Tuesday, July 14, 2020

Kazimir Malevich and Suprematism


Photo source: Wikimedia Commons, Kazimir Malevich

Kazimir Malevich (1879-1935) was a Russian painter best known for his contributions to Suprematism. Wikipedia says,
"Early on, Malevich worked in a variety of styles quickly assimilating the movements of Impressionism, Symbolism and Fauvism, and after visiting Paris in 1912, Cubism. Gradually simplifying his style, he developed an approach with key works consisting of pure geometric forms and their relationships to one another, set against minimal grounds." (Wikipedia: Kazimir Malevich, 7.18.21 UTC 22:19)
The rest of this post is some quotes from Malevich.

Suprematism


"The rectangular picture-plane indicates the starting point of Suprematism; a new realism of color conceived as non-objective creation. The forms of Suprematist art live like all the living forms of nature. This is a new plastic realism, plastic precisely because the realism of hills, sky and water is missing." (Quoted in Artists on Art by Goldwater and Treves)

"The square is not a subconscious form. It is the creation of intuitive reason. The face of the new art. The square is a living, regal infant. The first step of pure creation in art." (From Cubism and Futurism to Suprematism, 1916)

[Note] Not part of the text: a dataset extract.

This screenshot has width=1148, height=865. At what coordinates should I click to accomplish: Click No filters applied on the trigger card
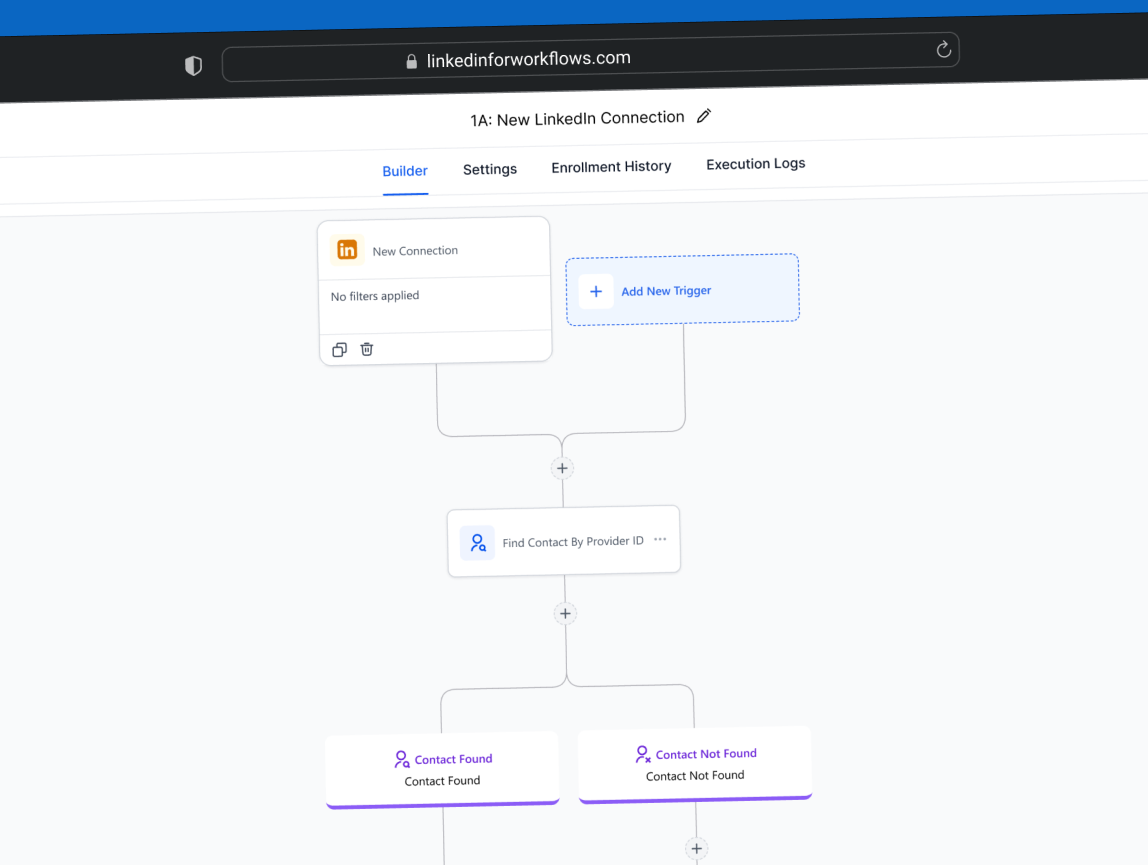[374, 296]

"By Suprematism, I mean the supremacy of pure feeling in creative art. To the Suprematist the visual phenomena of the objective world are, in themselves, meaningless; the significant thing is feeling." (The Non-Objective World: The Manifesto of Suprematism, 1926)

Technique


"Everywhere there is craft and technique, everywhere there is artistry and form. Art itself, technique, is ponderous and clumsy and because of its awkwardness it obstructs that inner element." (Quoted in Futurism by Didier Ottinger)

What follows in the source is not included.